Alger et Paris, entendez l'ex-colonisateur et l'ancien colonisé, peuvent-ils avoir des rapports normaux alors qu'ils ont des liens si particuliers ? Cinquante-neuf ans après l'indépendance, la question est toujours d'actualité. Et d’actualité brûlante, cette fois-ci ! 
Les deux pays ont souvent entretenu des relations cyclothymiques. Avec des troubles aigus de l'humeur des uns et des autres. Et des crises mémorielles parfois mémorables, de part et d'autre, favorisant une alternance de périodes d'euphorie et des temps de dépression plus ou moins profonde. Dans les phases d'optimisme raisonnable et de satisfaction modérée, la raison des affaires reprend alors le dessus. Et dans les étapes de pessimisme excessif et d'irritabilité partagée, les gros contentieux et le poids mémoriel lestent plus ou moins lourdement la relation bilatérale. Et freinent pour un temps les élans de la coopération gérée dans des cadres de travail méthodiques.
Et bis repetita ! Pire que de l’eau dans le gaz, la tempête, à nouveau ! Les relations entre la France et l’Algérie, soumises régulièrement à des cieux de traîne et des orages cycliques, rechutent dans une nouvelle zone de forte turbulence. Cette fois-ci après les paroles particulièrement dures et provocatrices prononcées le 30 septembre dernier par le Président Emmanuel Macron contre un « système politico-militaire » algérien « fatigué » et qui se légitimerait par l’usage systématique d’une « rente mémorielle ». Un chef de l’État français qui semble avoir prémédité ses propos sans en soupeser toutefois toutes les conséquences, surtout quand il fait mine de s’interroger sur l’existence d’une nation algérienne avant la colonisation française. Et lorsque il croit également rendre un service politique à son homologue algérien en le présentant comme prisonnier ou otage d’un « système qui est très dur ». L’allusion à l’ANP est ici à peine voilée, avec la suggestion qu’elle serait l’éventuelle et unique source de blocage de l’essor de la coopération entre les deux pays. L’idée d’opposer le Président Abdelmadjid Tebboune, chef suprême des Forces armées et ministre de la Défense, à l’ANP, est clairement sous-jacente. En tout cas, c’est ce qui a été compris ici ou là des propos du chef de l’État français.    
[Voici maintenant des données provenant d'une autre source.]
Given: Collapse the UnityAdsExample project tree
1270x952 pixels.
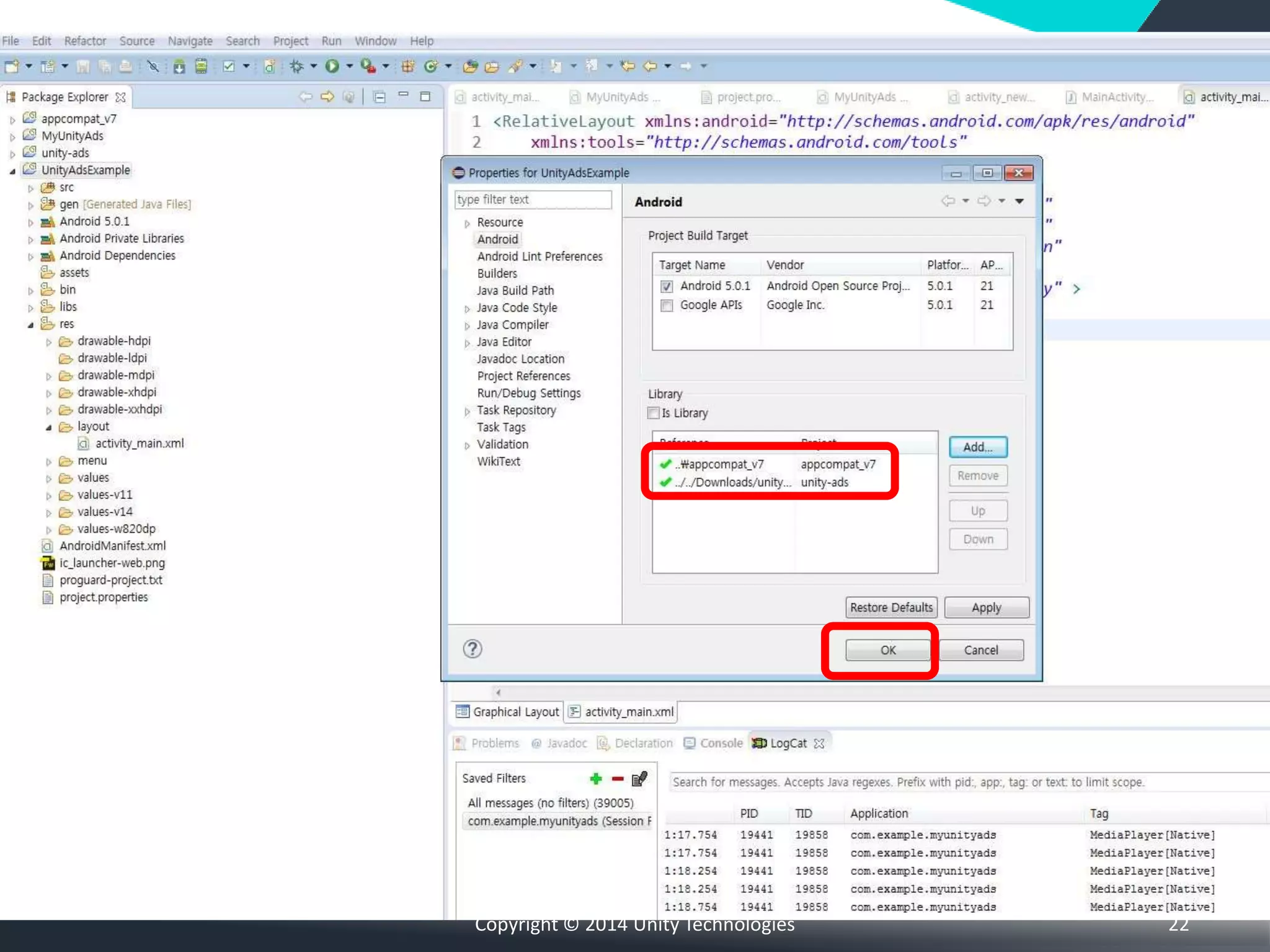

Sans surprise, la réaction du Président Abdelmadjid Tebboune ne s’est pas fait attendre. Et elle fut énergique et cinglante : le communiqué de la présidence de la République dénonce des « propos irresponsables » et une « ingérence inadmissible dans les affaires intérieures » de l’Algérie. Le chef de l’État algérien a aussitôt rappelé son ambassadeur à Paris et interdit le survol de son espace aérien aux avions militaires français participant à l’opération Barkhane, au Mali, en guise de premières représailles. 
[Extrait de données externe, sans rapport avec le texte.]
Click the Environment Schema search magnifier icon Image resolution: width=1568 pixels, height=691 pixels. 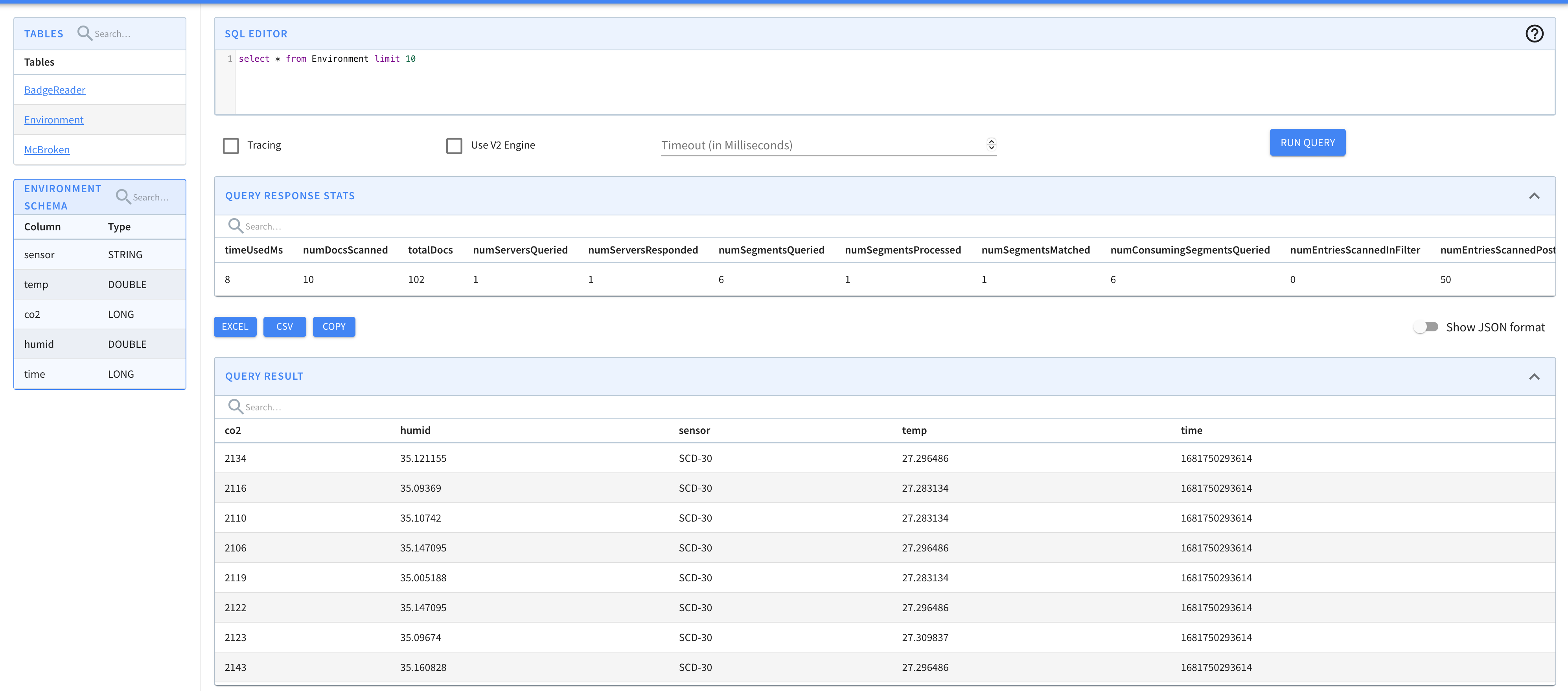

Les déclarations du Président Emmanuel Macron s’inscrivent logiquement dans un contexte politique français marqué par ses propres ambitions électorales indexées sur l’élection présidentielle de mai 2022. Un scrutin crucial pour le huitième chef de l’État sous la Vème République, et dont un des thèmes principaux de campagne sera sans conteste l’immigration, et notamment les flux incessants de clandestins en France. Elles sont également à appréhender à l’aune des relations algéro-françaises caractérisées par la récente décision de Paris de réduire de moitié le nombre de visas accordés aux Algériens. Avec, en filigrane, cette idée de gêner davantage la nomenklatura, selon les propres termes du chef de l’État français rapportés par le quotidien Le Monde. Cette décision prise sans préavis et sans concertation avec la partie algérienne est naturellement nourrie par le mécontentement des autorités françaises assez exaspérées par ce qu’elles considèrent comme un manque flagrant de coopération des autorités algériennes, tunisiennes et marocaines en matière d’acceptation de clandestins expulsés de France. 
Voilà pour le contexte particulier des propos du Président Emmanuel Macron. Reste donc à en analyser, sur le fond, certains points. Tout particulièrement celui qui se rapporte à l’inexistence de l’Algérie en tant que nation avant sa colonisation à partir de 1830. Comprendre donc que la nation algérienne serait une conséquence de la colonisation française et que les Algériens formaient auparavant des populations disparates et soumises de surcroît à d’autres colonisations qui ne les auraient jamais cimentées.  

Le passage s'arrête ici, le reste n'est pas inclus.